*** Opening SOURCE DATA ***
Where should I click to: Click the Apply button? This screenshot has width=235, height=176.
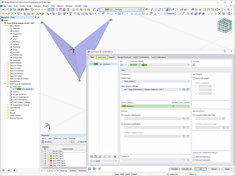click(227, 169)

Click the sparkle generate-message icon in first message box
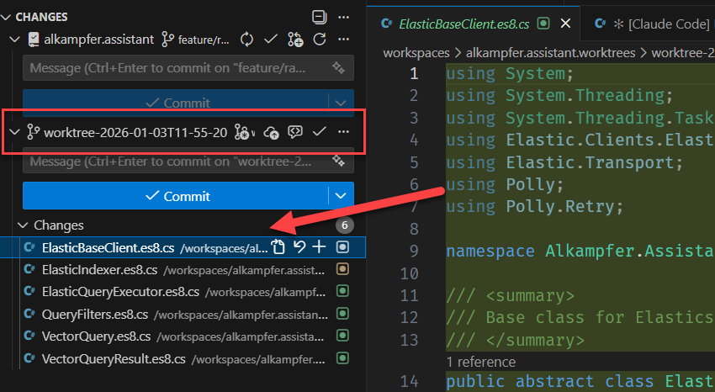tap(339, 67)
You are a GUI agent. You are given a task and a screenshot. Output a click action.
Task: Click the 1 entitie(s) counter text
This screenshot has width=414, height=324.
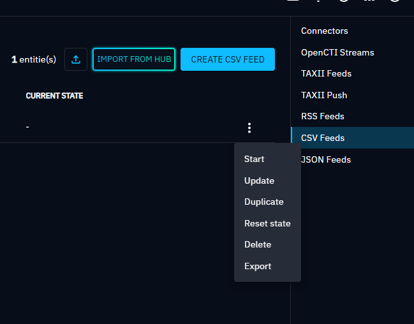(34, 59)
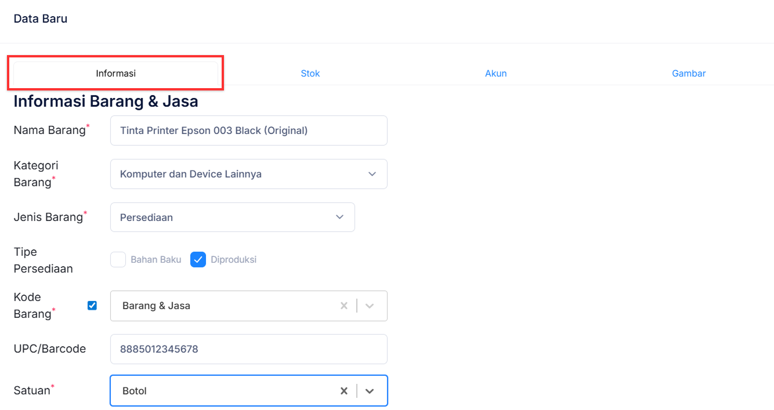
Task: Switch to the Stok tab
Action: coord(310,74)
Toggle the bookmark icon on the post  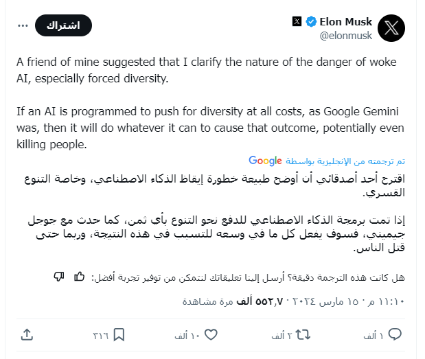point(119,334)
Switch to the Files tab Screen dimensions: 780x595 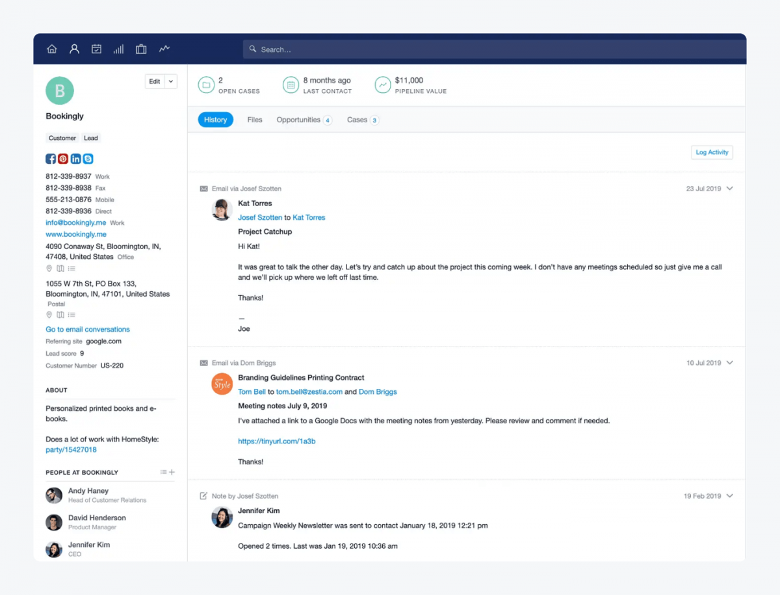[254, 120]
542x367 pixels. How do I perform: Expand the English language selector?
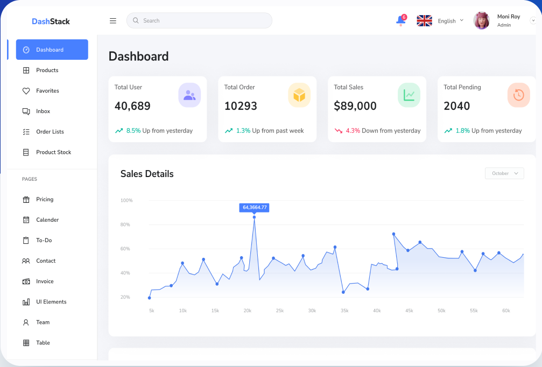click(450, 21)
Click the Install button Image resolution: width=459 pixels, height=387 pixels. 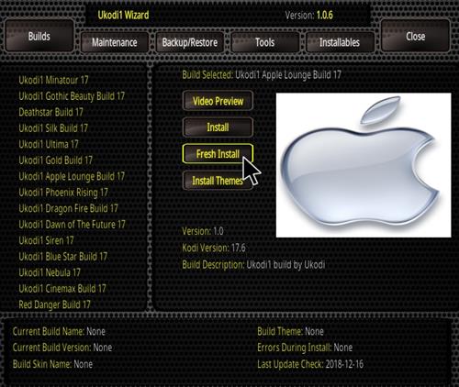218,127
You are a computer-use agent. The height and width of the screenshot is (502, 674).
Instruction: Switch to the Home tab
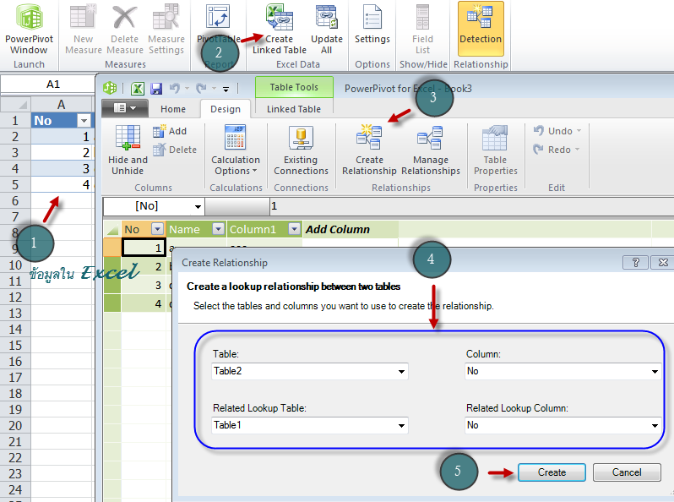(x=173, y=109)
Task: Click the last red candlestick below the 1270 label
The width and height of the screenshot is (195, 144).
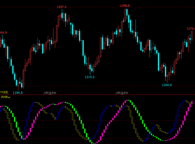Action: [x=192, y=36]
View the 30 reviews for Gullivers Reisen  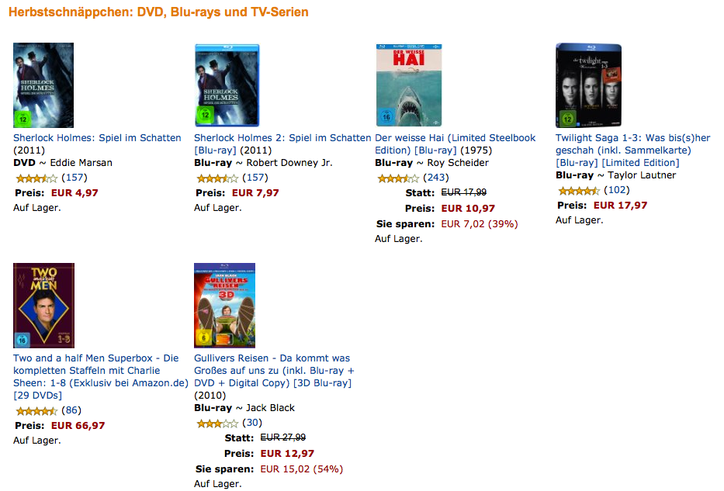pyautogui.click(x=251, y=423)
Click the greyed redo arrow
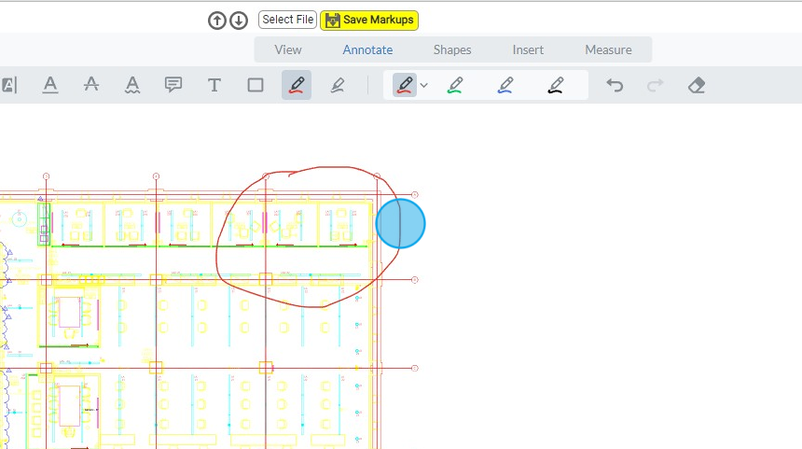This screenshot has height=449, width=802. coord(656,85)
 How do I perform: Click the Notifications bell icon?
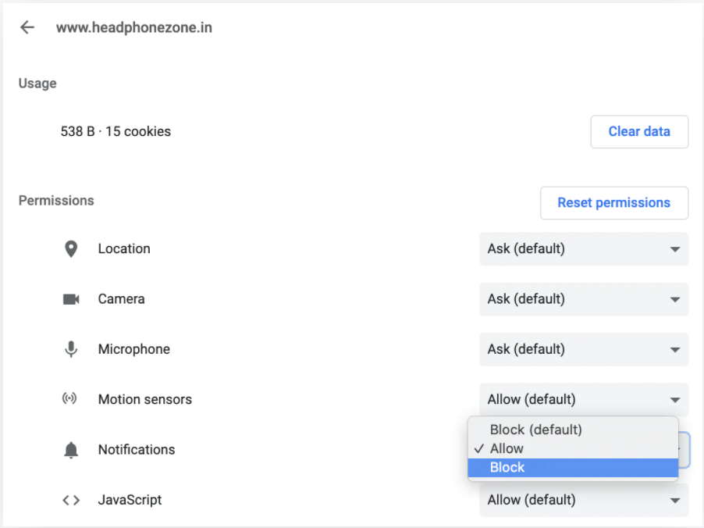click(71, 450)
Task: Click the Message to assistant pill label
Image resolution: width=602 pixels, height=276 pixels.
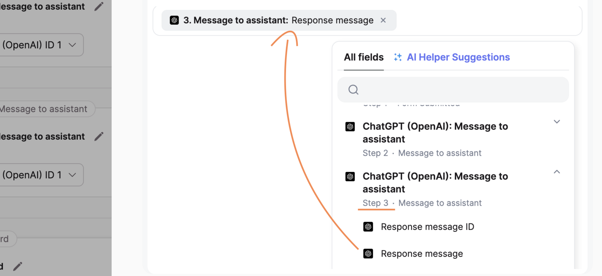Action: pos(44,109)
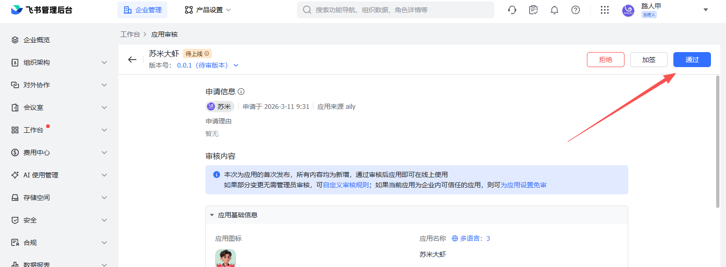Image resolution: width=726 pixels, height=267 pixels.
Task: Click the back arrow beside 苏米大虾
Action: click(x=132, y=60)
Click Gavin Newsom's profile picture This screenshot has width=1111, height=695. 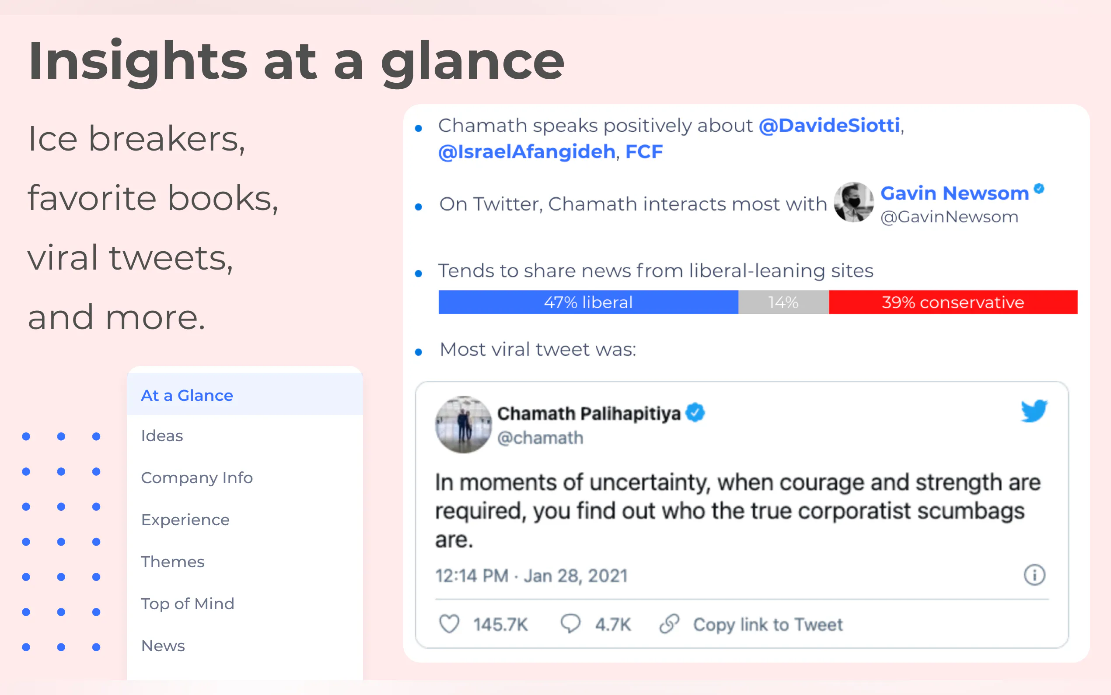(x=853, y=202)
*** Closing SOURCE DATA ***
= EXERCISE BRIEF =
Only the lines that contain the string "label" are to be copied from the records.

= FINISHED TASK =
Task: Click the last red candlestick below the 1270 label
Task: Click the Message to assistant pill label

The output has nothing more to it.